I propose to add partial_match: bool = False argument to unicodedata.lookup so that the programmer could search Unicode symbols using partial_names.

stevendaprano commented 5 years ago

I love the idea, but dislike the proposed interface.

As a general rule of thumb, Guido dislikes "constant bool parameters", where you pass a literal True or False to a parameter to a function to change its behaviour. Obviously this is not a hard rule, there are functions in the stdlib that do this, but like Guido I think we should avoid them in general.

Instead, I think we should allow the name to include globbing symbols * ? etc. (I think full blown re syntax is overkill.) I have an implementation which I use:

lookup(name) -> single character # the current behaviour

lookup(name_with_glob_symbols) -> list of characters

For example lookup('latin * Z') returns:

['LATIN CAPITAL LETTER Z', 'LATIN SMALL LETTER Z', 'LATIN CAPITAL LETTER D WITH SMALL LETTER Z', 'LATIN LETTER SMALL CAPITAL Z', 'LATIN CAPITAL LETTER VISIGOTHIC Z', 'LATIN SMALL LETTER VISIGOTHIC Z']

A straight substring match takes at worst twelve extra characters:

lookup('*' + name + '*')

and only two if the name is a literal:

lookup('*spam*')

This is less than partial_match=True (18 characters) and more flexible and powerful. There's no ambiguity between the two styles of call because the globbing symbols * ? and [] are never legal in Unicode names. See section 4.8 of

http://www.unicode.org/versions/Unicode11.0.0/ch04.pdf

stevendaprano commented 5 years ago

Here's my implementation:

from unicodedata import name
from unicodedata import lookup as _lookup
from fnmatch import translate
from re import compile, I

_NAMES = None

def getnames():
    global _NAMES
    if _NAMES is None:
        _NAMES = []
        for i in range(0x110000):
            s = name(chr(i), '')
            if s:
                _NAMES.append(s)
    return _NAMES

def lookup(name_or_glob):
    if any(c in name_or_glob for c in '*?['):
        match = compile(translate(name_or_glob), flags=I).match
        return [name for name in getnames() if match(name)]
    else:
        return _lookup(name_or_glob)

The major limitation of my implementation is that it doesn't match name aliases or sequences.

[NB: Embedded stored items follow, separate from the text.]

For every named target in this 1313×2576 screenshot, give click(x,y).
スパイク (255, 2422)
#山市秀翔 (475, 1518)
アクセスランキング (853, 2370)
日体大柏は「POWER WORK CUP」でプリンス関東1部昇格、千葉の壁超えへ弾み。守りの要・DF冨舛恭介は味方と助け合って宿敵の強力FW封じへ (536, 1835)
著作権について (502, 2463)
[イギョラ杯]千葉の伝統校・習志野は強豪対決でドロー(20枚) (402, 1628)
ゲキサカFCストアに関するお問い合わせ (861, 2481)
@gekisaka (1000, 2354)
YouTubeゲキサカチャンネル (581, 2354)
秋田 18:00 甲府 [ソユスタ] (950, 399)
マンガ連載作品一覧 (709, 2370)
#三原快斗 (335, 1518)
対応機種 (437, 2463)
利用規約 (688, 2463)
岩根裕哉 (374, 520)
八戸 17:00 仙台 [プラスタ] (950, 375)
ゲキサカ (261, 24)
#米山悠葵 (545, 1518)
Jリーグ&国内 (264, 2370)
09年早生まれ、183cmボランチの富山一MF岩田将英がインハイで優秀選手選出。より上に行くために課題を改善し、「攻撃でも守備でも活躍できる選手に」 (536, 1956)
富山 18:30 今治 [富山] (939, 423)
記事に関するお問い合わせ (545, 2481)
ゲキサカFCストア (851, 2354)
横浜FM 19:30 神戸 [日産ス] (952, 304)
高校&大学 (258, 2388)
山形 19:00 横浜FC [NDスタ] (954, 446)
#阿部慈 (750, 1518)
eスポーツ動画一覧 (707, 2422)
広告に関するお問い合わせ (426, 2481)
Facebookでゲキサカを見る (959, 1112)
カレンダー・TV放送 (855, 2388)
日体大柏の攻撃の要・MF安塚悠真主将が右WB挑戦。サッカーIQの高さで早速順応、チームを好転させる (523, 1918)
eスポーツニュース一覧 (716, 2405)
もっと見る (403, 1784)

http://www.unicode.org/Public/11.0.0/ucd/NameAliases.txt http://www.unicode.org/Public/11.0.0/ucd/NamedSequences.txt

For example:

lookup('TAMIL SYLLABLE TAA?')  # NamedSequence

ought to return ['தா'] but doesn't.

Parts of the Unicode documentation uses the convention that canonical names are in UPPERCASE, aliases are lowercase, and sequences are in Mixed Case. and I think that we should follow that convention:

http://www.unicode.org/charts/aboutcharindex.html

That makes it easy to see what is the canonical name and what isn't.

f5d35338-ebda-4fb2-87aa-ceee75932c6e commented 5 years ago

I like your proposal with globbing, steven.daprano.

I updated the title.